Training and testing accuracy of ResNet-18 and EfficientNet-V2-S on tactile images using two different learning rates (1 × 10−5 and 2 × 10−6). The accuracy of both the training and test sets is plotted throughout the training process. Training was conducted for 200 epochs at a learning rate of 1 × 10−5 and 1000 epochs at 2 × 10−6. The Y-axis represents accuracy, calculated as the number of correct predictions divided by the total number of predictions.
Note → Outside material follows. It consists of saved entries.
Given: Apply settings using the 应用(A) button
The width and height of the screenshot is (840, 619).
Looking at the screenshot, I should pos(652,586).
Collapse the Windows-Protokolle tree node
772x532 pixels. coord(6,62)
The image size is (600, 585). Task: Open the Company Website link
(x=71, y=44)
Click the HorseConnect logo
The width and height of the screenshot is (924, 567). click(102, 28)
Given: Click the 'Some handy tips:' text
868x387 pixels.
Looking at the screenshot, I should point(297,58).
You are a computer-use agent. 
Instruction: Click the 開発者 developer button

Incidental observations during the tactile approach
There were incidental observations made during the tactile approach that provided valuable insights into the finger fluting techniques and behavior of participants. These observations can be used to inform future avenues of exploration. Participants demonstrated a wide range of hand movement techniques. Most notably, participants exhibited different thumb placement techniques during the fluting process. Some did not involve their thumb, leaving only four marks on the surface, while others dragged the thumb across the canvas, which is not typical in cave flutings. Also, there was a noticeable distinction between the forehand and backhand techniques used. Forehand movements were typically more controlled and produced precise flutings, while backhand motions often resulted in broader, less defined strokes.
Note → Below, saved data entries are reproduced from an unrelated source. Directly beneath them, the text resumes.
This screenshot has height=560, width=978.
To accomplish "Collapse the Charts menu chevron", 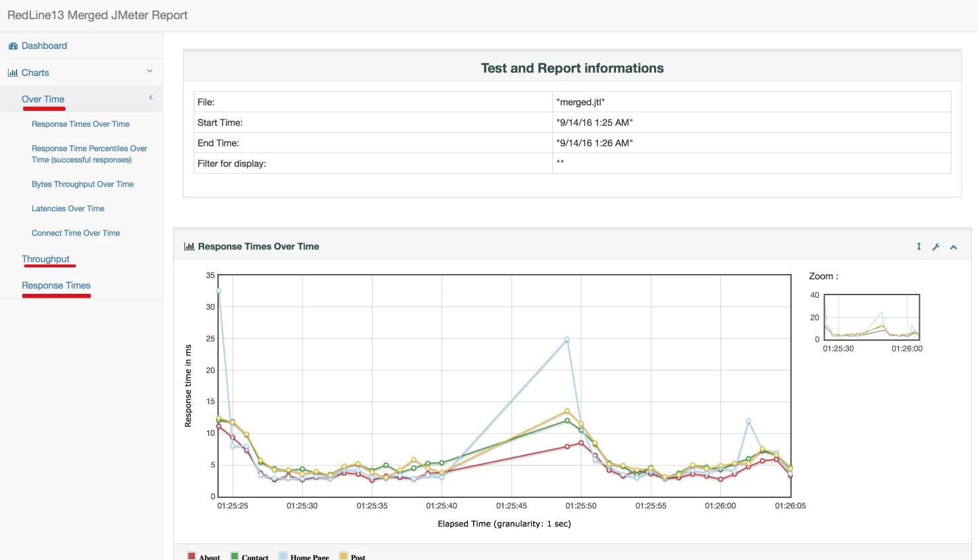I will (149, 71).
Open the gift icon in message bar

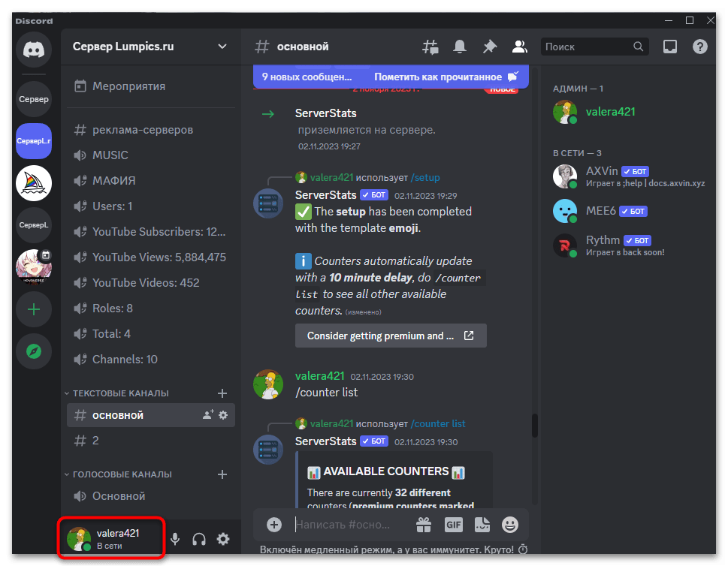(424, 524)
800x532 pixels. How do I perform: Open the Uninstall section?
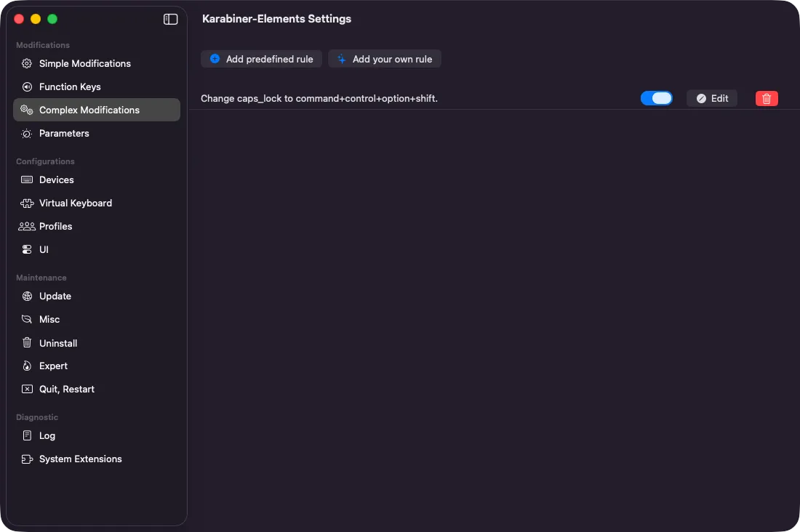tap(60, 342)
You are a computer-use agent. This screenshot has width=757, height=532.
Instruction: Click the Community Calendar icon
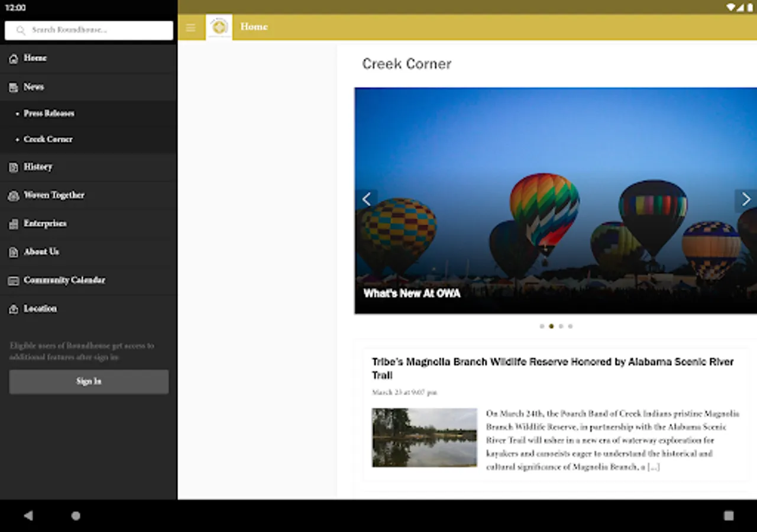point(13,281)
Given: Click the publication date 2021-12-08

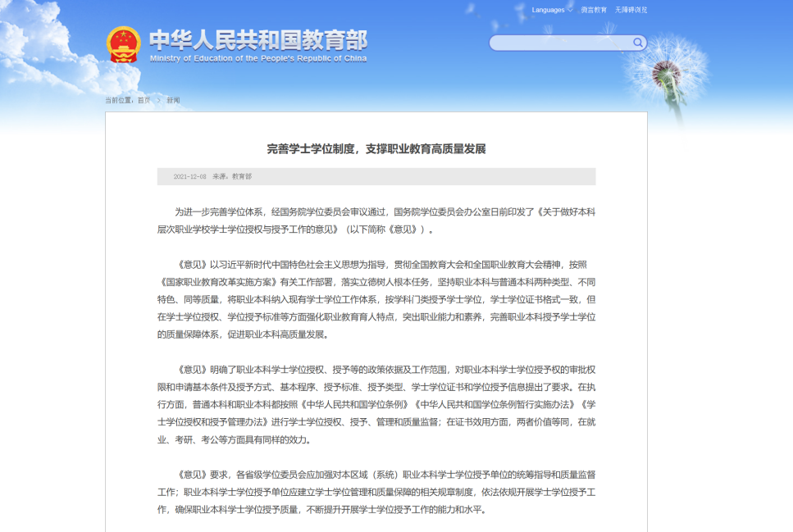Looking at the screenshot, I should 190,178.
Finally, there was an obvious correlation between height and reach. Shorter participants faced specific challenges fluting backhand starting from below going upward, due to the top of the board being approximately 175 cm above the ground, often resulting in shorter flutings. The behaviour of the participants also influenced the markings. The position of a sample of participants’ feet were noted to have had an influence on the symmetry of the flutings and the standing position impacted the direction and depth of the flutings. For example, those with one dominant foot forward tended to shift their weight, which in turn affected the final markings. Another example is that those who adopted a crouching position often produced deeper and more pronounced flutings, suggesting that posture influenced the final markings. The freehand flutings revealed a significant variation in artistic intent. While some participants focused on symmetry and precision, others leaned toward more abstract and expressive designs. This variation in creativity demonstrated the unique ways individuals interpreted the fluting task.
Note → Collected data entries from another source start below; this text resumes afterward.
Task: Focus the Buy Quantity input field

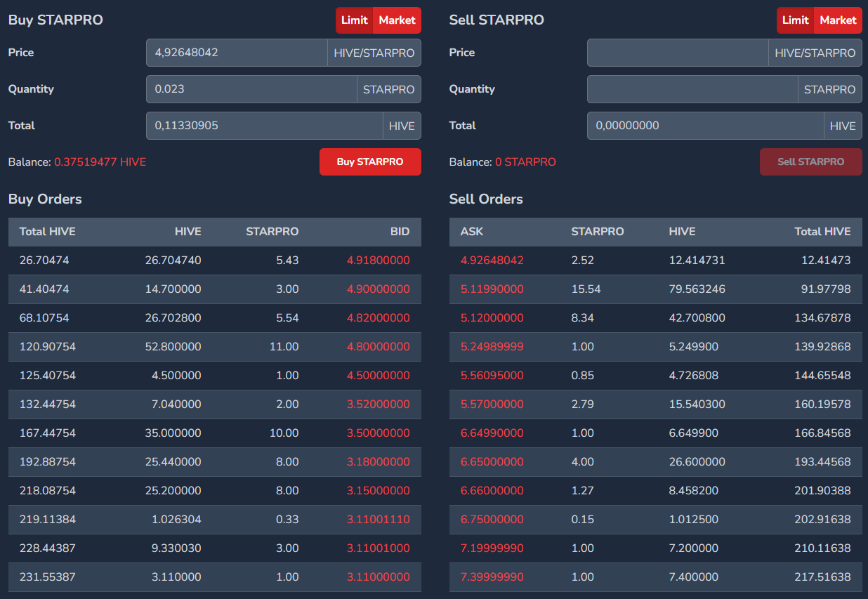Action: pyautogui.click(x=251, y=89)
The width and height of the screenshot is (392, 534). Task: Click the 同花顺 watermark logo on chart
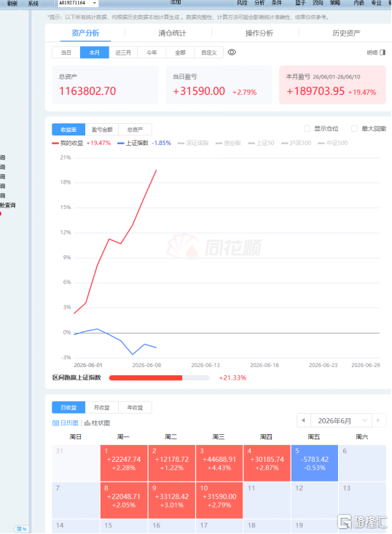215,246
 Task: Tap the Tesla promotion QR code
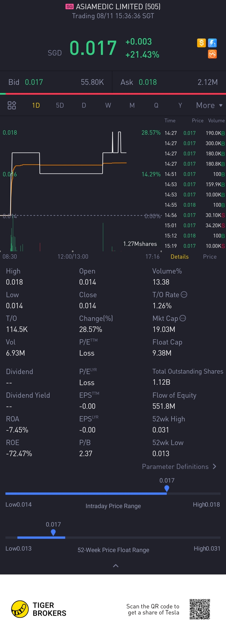click(x=200, y=609)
Discussion and future recommendations
Machine learning results
Overall, the deep learning models achieved high accuracy during training, with AUC values exceeding 0.85 for certain tactile image conditions. These results suggest that the models effectively learned patterns within the tactile dataset and demonstrated strong discrimination between male and female-generated finger fluting images. However, the relatively lower AUC values for virtual images, coupled with their unstable test accuracy, indicate that they do not provide sufficiently distinct features for reliable sex classification. This discrepancy highlights the greater robustness of tactile images over virtual images in capturing relevant classification features.
Despite the promising performance on tactile images, deep learning models exhibited a pronounced disparity between training and test performance. While training accuracy consistently increased, reaching near-perfect levels in the later epochs, test accuracy remained unstable and showed no substantial improvement over time. This pattern indicates overfitting, where the models effectively learn dataset-specific features but fail to generalize to unseen test data. The instability in test accuracy further suggests that the models struggle to extract robust and generalizable patterns from the finger fluting images, ultimately limiting their reliability for sex classification.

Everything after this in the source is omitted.